* _Task prompt_
Rewrite the entries from the line with "Given: Open the Page Sidebar Layout dropdown" up to and including the line with "Looking at the screenshot, I should 136,285.", swapping "dropdown" for "menu" and leaving everything else unchanged. Give only those lines, and leave the pictures out.

___ Material for this exercise ___

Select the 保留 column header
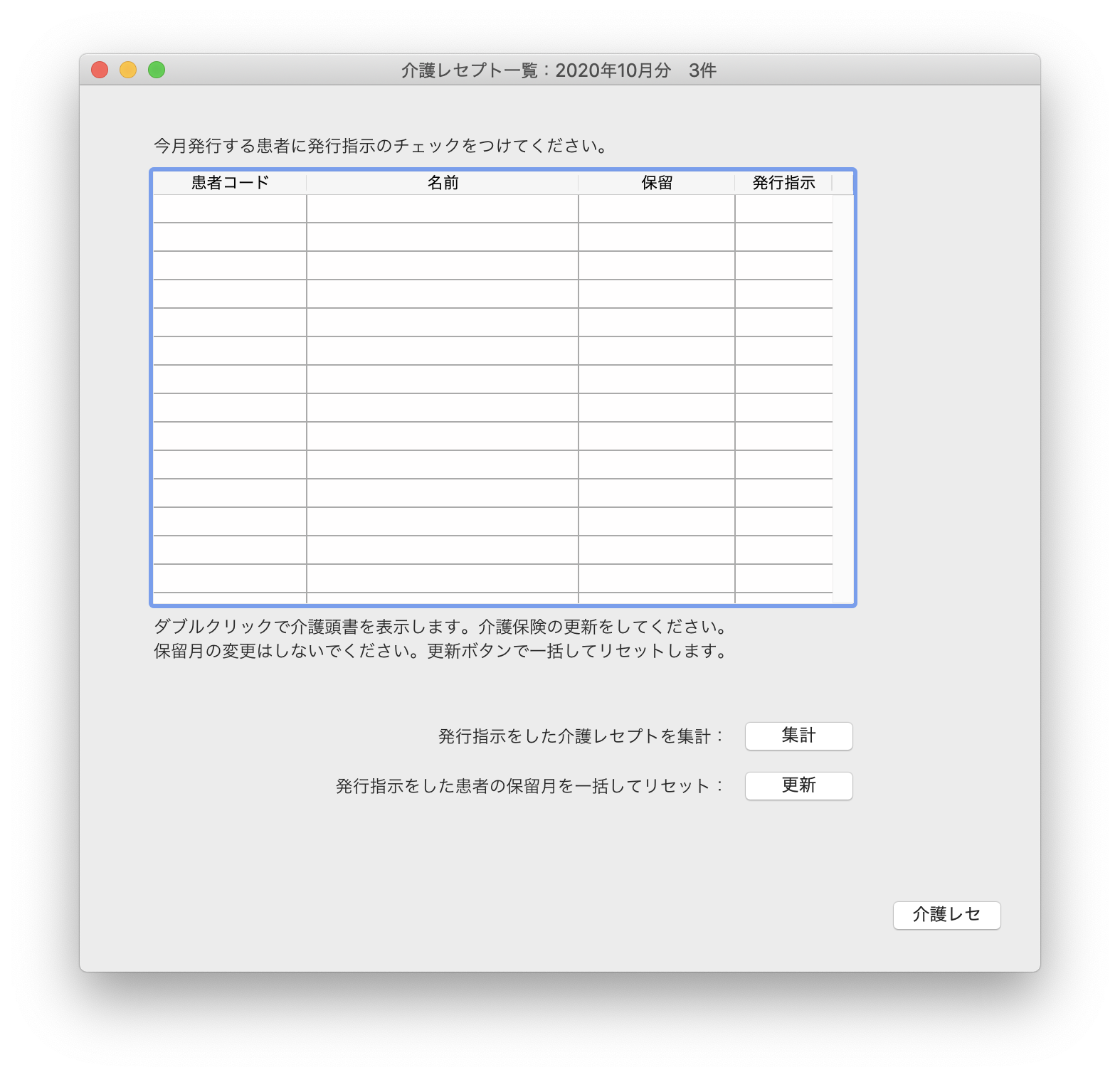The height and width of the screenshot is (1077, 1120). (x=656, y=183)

___
___ Material for this exercise ___

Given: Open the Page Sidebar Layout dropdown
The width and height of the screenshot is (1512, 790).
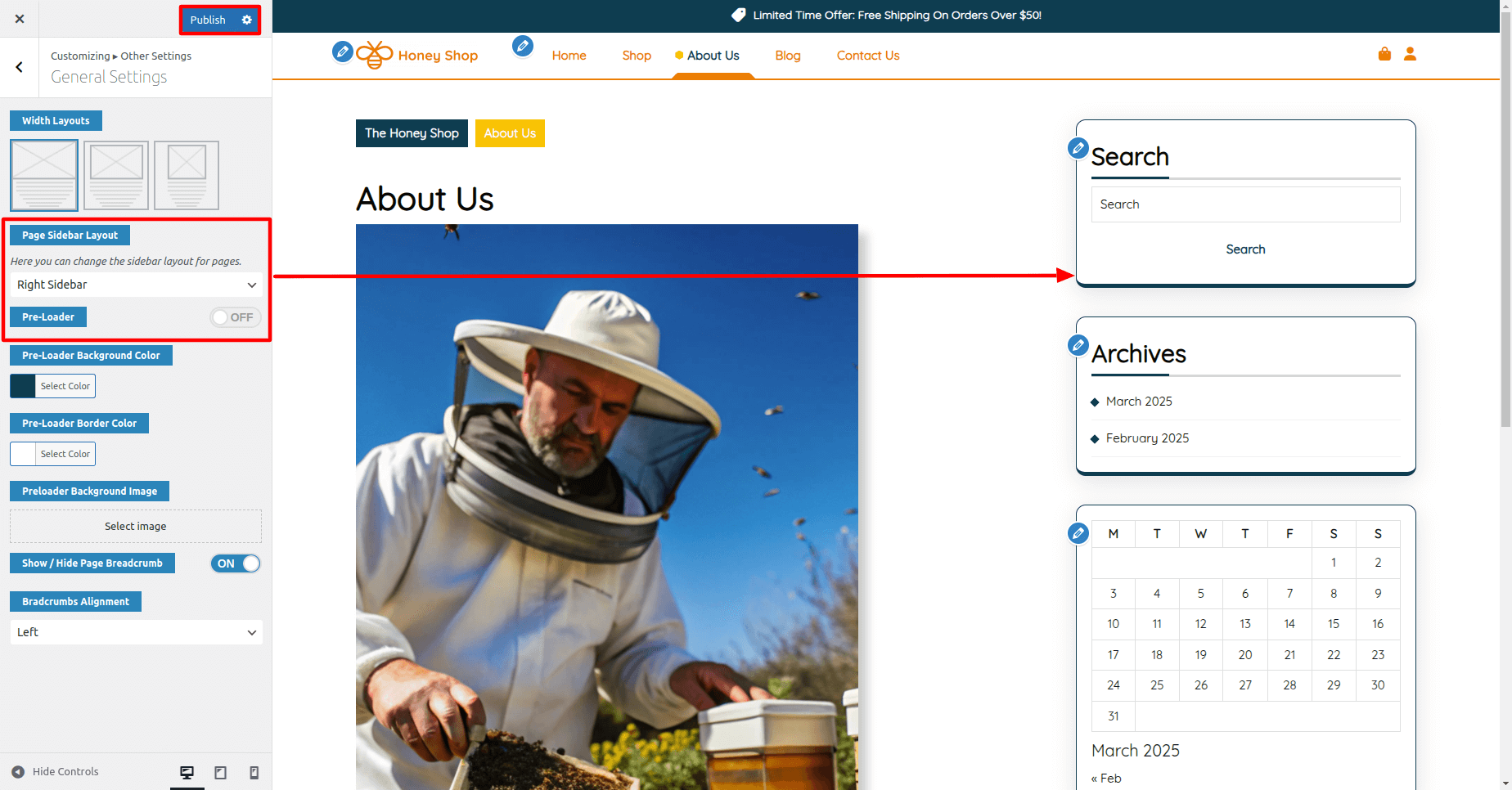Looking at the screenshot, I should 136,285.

___
___ Material for this exercise ___

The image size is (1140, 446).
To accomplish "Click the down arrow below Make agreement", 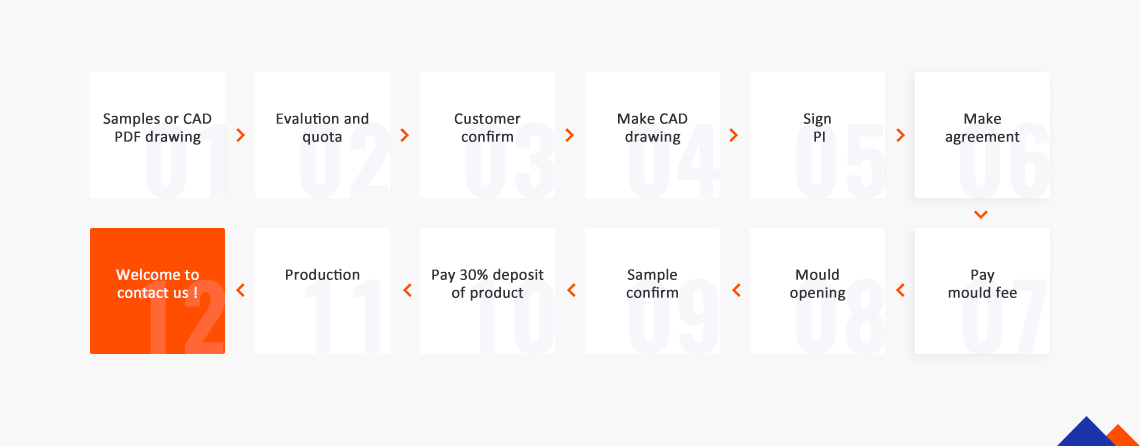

___

* _Output_
Given: Open the Page Sidebar Layout menu
The width and height of the screenshot is (1512, 790).
Looking at the screenshot, I should 136,285.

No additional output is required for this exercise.